Taking Back Sunday
Sigmund Freud’s theory of the psyche divides it into three parts: the ego, the superego and the id. Based on the lyrical depth and delivery on Taking Back Sunday’s latest album, Louder Now, it’s safe to say that lead singer Adam Lazzara isn’t nearly that complex. Instead, he has perfected a streamlined personality — one that worked well for him on the band’s first two albums — of the strutting, angst-ridden simpleton. On Louder, nearly every measure of his slurred, warbling presentation preserves the image of the tortured emo frontman. But unlike previous albums, the tried-and-true TBS formula — repeated choruses and multiple layers of vocals over crunchy guitars — isn’t enough to support Lazzara’s ever-expanding head. Which is surprising, really, because Fred Mascherino’s thunderous guitar work and call-and-response vocals have fully matured on this, his second album with the band, making for one of the record’s most redeeming qualities.

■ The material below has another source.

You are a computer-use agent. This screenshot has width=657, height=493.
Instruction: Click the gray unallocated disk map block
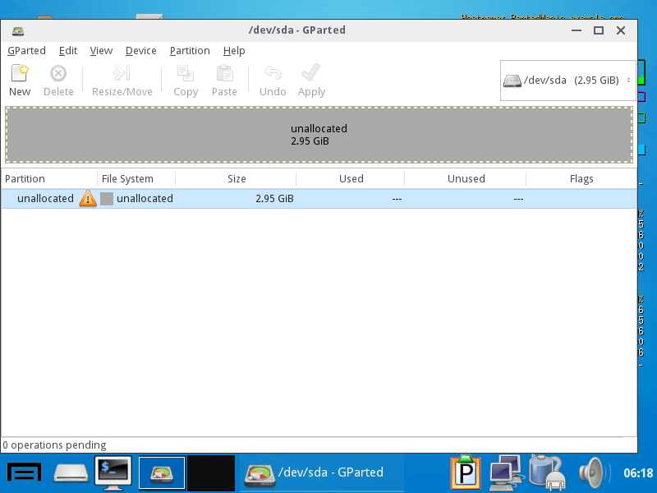[x=319, y=135]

Whatever the case, it seems that the formula is finally broken — for easily accessible screamcore, this is pretty tough medicine to take. Taking Back Sunday’s approach was an original concept on Victory Records in 2002, but it’s a little stale coming from Warner Bros. in 2006. Even more obvious is that the band just isn’t trying all that hard anymore. Don’t believe us? Count the number of unique words in the chorus of “Error Operator.” If you find more than four, we’ll give you a dollar.